C栈使用数组

Question

This is only a part of the program but I don't understand these codes why did we declare int* array in structure what does it mean? Also we generally use int or void before function type why did we write struct Stack * before create function and also what is the use of unsigned here? Click the link to view the actual program. a link

struct Stack {
    int top;
    unsigned capacity;
    int* array;
};

struct Stack* createStack(unsigned capacity) {
    struct Stack* stack = (struct Stack*) malloc(sizeof(struct Stack));
    stack->capacity = capacity;
    stack->top = -1;
    stack->array = (int*) malloc(stack->capacity * sizeof(int));
    return stack;
}

int main() {
    struct Stack* stack = createStack(100);
}

Answer 1

1) int * is used because we dont know before hand how huge the array is going to be, so we declare it as a pointer and do malloc using the capacity of the stack.

If we had used an array, we had to perform additonal checks to see if our initial declared size was overflown and would be a huge overhead across the program.

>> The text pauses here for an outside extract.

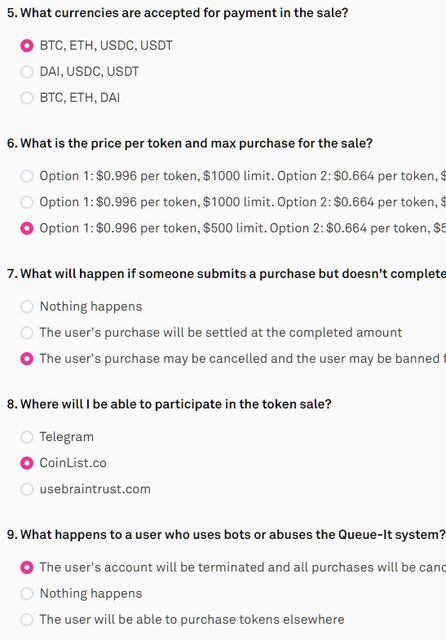The width and height of the screenshot is (446, 640).
Task: Select the 'BTC, ETH, USDC, USDT' radio option
Action: [27, 45]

2) The function create stack is returning the structure ponter of type stack, according to the syntax for functions.

Syntas:

<return type> function_name(<Parameters>){<Statements>}

3) We want the program to give us an error if some one tries to declare a negative capacity. Unsigned ensures that that is satisfied

Hope this helps.

Answer 2

why did we declare int* array in structure what does it mean?

The array member is used to store the contents of the stack. However, we don't know ahead of time how many elements the stack will need to hold, so we can't declare it as a regular array (whose size must be known at compile time ¹ ). Instead, we'll allocate the memory at runtime using the malloc library function, which returns a pointer to the first element of the dynamically allocated block; this pointer will be stored to the array member.

why did we write struct Stack * before create function

Because the createStack function is returning a pointer to a new struct Stack instance:

struct Stack *createStack( ... )  ----------------+
{                                                 | The type of the expression in the 
  struct Stack *stack = ...; -----+               | `return` statement must match the  
  ...                             |               | return type of the function
  return stack; <-----------------+---------------+
}

what is the use of unsigned here

unsigned is short for unsigned int ; it guarantees that only non-negative values can be used for the stack size.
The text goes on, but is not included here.